From: | Kevin Grittner <kgrittn(at)ymail(dot)com> |
---|---|
To: | Bruce Momjian <bruce(at)momjian(dot)us>, Steve Singer <steve(at)ssinger(dot)info> |
Cc: | "pgsql-hackers(at)postgresql(dot)org" <pgsql-hackers(at)postgresql(dot)org> |
Subject: | Re: record identical operator - Review |
Date: | 2013-09-27 22:34:20 |
Message-ID: | 1380321260.69363.YahooMailNeo@web162904.mail.bf1.yahoo.com |
Views: | Raw Message | Whole Thread | Download mbox | Resend email |
Thread: | |
Lists: | pgsql-hackers |
Bruce Momjian <bruce(at)momjian(dot)us> wrote:
> On Thu, Sep 19, 2013 at 06:31:38PM -0400, Steve Singer wrote:
>> On 09/12/2013 06:27 PM, Kevin Grittner wrote:
>>> Attached is a patch for a bit of infrastructure I believe to be
>>> necessary for correct behavior of REFRESH MATERIALIZED VIEW
>>> CONCURRENTLY as well as incremental maintenance of matviews.
>>
>> Here is attempt at a review of the v1 patch.
>>
>> There has been a heated discussion on list about if we even want
>> this type of operator. I will try to summarize it here
>>
>> The arguments against it are
>> * that a record_image_identical call on two records that returns
>> false can still return true under the equality operator, and the
>> records might (or might not) appear to be the same to users
>> * Once we expose this as an operator via SQL someone will find
>> it and use it and then complain when we change things such as
>> the internal representation of a datatype which might break
>> there queries
I don't see where that is possible unless they count on the order
of records sorted with the new operators, which would not be
something I recommend. Changing the internal representation cannot
break simple use of the alternative equality definition as long as
all you cared about was whether the binary storage format of the
values was identical.
>> * The differences between = and record_image_identical might not
>> be understood by everywhere who finds the operator leading to
>> confusion
Either they find it and read the code, or we document it and they
read the docs.
>> * Using a criteria other than equality (the = operator provided
>> by the datatype) might cause problems if we later provide 'on
>> change' triggers for materialized views
I would fight user-defined triggers for matviews tooth and nail.
We need to get incremental maintenance working instead.

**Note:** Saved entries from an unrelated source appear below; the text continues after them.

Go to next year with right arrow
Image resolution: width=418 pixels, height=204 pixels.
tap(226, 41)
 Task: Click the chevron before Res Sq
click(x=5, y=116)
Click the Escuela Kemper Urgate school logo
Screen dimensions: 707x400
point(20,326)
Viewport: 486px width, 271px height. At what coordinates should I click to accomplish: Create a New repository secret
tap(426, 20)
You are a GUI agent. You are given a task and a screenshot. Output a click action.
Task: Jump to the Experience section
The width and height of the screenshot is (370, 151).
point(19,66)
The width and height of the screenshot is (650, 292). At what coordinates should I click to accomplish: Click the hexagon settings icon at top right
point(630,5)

>> The arguments for this patch are
>> * We want the materialized view to return the same value as
>> would be returned if the query were executed directly. This not
>> only means that the values should be the same according to a
>> datatypes = operator but that they should appear the same 'to
>> the eyeball'.
And to functions the user can run against the values. The example
with the null bitmap for arrays being included when not necessary
is something that isn't directly apparent to the eye, but queries
which use pg_column_size would not get equal results.

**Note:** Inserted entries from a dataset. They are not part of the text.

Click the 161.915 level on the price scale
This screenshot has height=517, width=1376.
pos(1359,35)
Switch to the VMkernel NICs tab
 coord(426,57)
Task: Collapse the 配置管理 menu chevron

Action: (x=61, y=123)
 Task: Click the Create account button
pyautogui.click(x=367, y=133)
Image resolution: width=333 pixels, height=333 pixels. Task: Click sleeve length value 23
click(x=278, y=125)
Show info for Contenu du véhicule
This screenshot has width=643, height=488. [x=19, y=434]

>> * Supporting the materialized view refresh check via SQL makes a
>> lot of sense but doing that requires exposing something via SQL
>> * If we adequately document what we mean by
>> record_image_identical and the operator we pick for this then
>> users shouldn't be surprised at what they get if they use this
We first need to document the existing record comparison operators.
If they read the docs for comparing "row_constructors" and expect
that to be the behavior they get when they compare records, they
will be surprised.
> This is a good summary. I think there are a few things that make
> this issue difficult to decide:
>
> 1. We have to use an operator to give the RMVC (REFRESH
> MATERIALIZED VIEW CONCURRENTLY) SPI query the ability to optimize
> this query. If we could do this with an SQL or C function, there
> would be less concern about the confusion caused by adding this
> capability.
(a) We can't.
(b) Why would that be less confusing?
> Question: If we are comparing based on some primary key, why do
> we need this to optimize?
Because comparing primary keys doesn't tell us whether the old and
new values in the row all match.
> Certainly the primary key index will be used, no?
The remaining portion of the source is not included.